What is expected:
Answer these questions using the passage on VEGF below.
(a) In which animal's skin was VEGF's ability to induce vascular leakage observed?
(b) Which growth factor, together with its receptor, works with VEGF to increase retinal neovascularization?
(c) In which cells does VEGF increase the expression of interstitial collagenase, and in which cells does it not?

Passage shown:
During the past few years, rapid advancement has been made in our understanding of the mechanisms of the molecules involved in the pathogenesis of diabetic microvasculopathy. This is particularly true with regard to the role of the angiogenesis- and vasopermeability-inducing molecule, vascular endothelial growth factor (VEGF).2

Angiogenesis is an essential biological process not only in emrbyogenesis but also in the progression of major diseases such as cancer, inflammation, and diabetes. VEGF family and its receptor system has been shown to be the fundamental regulator of cell signalling of angiogenesis.3

VEGFs are endogenously produced vascular cytokines, which result in angiogenesis, vasodilatation, and increased microvascular permeability in vivo. They are endothelial specific and result in mitosis, migration, stress fibre formation, and increased permeability of endothelial cells.4

VEGF has been claimed to be a major positive regular of angiogenesis in diabetic retinopathy and atherosclerosis.5

VEGF may be one of the predictors and risk factors for microalbuminuria and incipient diabetic nephropathy.6

VEGF is a major proangiogenic factor activating phosphati-dylinositol-3-kinase/Akt, and thus the cell survival, migration, and proliferation. Akt has been shown to phosphorylate endothelial nitric oxide synthase leading to a persistent calcium-independent enzyme activation and enhanced endothelial NO synthesis, and thereby influences the long-term regulation of vessel growth. The downstream effector pathways, by which NO mediates its effects, are less clear but may involve integrin-linked signal transduction process.7, 8

VEGF is known also as vascular permeability factor on the basis of its ability to induce vascular leakage in the guinea pig skin. These early studies focused on protein extravasation.9 It has been shown that VEGF also induces an increase in hydraulic conductivity of isolated microvessels and that such an effect is mediated by increased calcium influx.10 Other studies have suggested that another important role of VEGF in the regulation of microvasclar permeability is the induction of a fenestrated phenotype in at least certain endothelial cell.11

VEGF induces the expression of the serine proteases urokinase- and tissue-type plasminogen activators (PAs) and also PA inhibitor 1 (PAI-1) in cultured bovine microvasuclar endothelial cells.12 Moreover, VEGF increases the expression of the metalloproteinase interstitial collagenase in human umbilical vein endothelial cells but not in dermal fibroblasts.13 The co-induction of PA and collagenase by VEGF is consistent with a pro-degradative environment that facilitates migration and sprouting of endothelial cells. It was proposed that PAI-1 provides a negative regulatory step that serves to balance the proteolytic process.14

One of the most studied microvascular complications in diabetes is proliferative retinopathy.15 In specimens of diabetic retinas, increased expression of VEGF and its receptors has been extensively demonstrated.16 Other growth factors, such as IGF-1 and its receptor, have been shown to collaborate with VEGF to increase retinal neovascularization.17 In addition, a study of diabetic patients who did not develop retinopathy showed that there was a correlation to impaired hypoxic induction of VEGF in these patients, again supporting the hypothesis that retinopathy involves hypoxic expression of VEGF as a fundamental aspect of its aetiology,1 and importantly, antagonists of VEGF and its receptors have been shown to reduce retinopathy in animal models.18 VEGF-induced permeability is also a likely contributor to the vascular leakage that greatly contributes to the morbidity of diabetic retinopathy.19, 20, 21

Thus, the aim of this work is to study the relationship between VEGF as the strongest known angiogenic factor and different micro- and macrovascular complications in diabetic patients and look for a possible role of glycaemic control on the serum level of VEGF.

Extracted entries:
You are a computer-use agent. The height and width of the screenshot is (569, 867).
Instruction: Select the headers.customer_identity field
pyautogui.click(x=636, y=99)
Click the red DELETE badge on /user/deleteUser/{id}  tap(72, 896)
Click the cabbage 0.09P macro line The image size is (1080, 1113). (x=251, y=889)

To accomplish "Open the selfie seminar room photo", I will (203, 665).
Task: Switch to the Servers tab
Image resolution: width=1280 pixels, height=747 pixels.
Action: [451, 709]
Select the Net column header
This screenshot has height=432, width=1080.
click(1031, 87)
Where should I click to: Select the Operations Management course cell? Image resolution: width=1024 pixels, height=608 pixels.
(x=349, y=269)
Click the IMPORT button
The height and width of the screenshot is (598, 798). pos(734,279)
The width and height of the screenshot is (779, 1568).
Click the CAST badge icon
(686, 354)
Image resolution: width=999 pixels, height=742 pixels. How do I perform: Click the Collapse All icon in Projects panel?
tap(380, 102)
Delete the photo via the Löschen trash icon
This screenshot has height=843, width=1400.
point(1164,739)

Result of this task:
(a) The guinea pig.
(b) IGF-1.
(c) It increases the expression in human umbilical vein endothelial cells but not in dermal fibroblasts.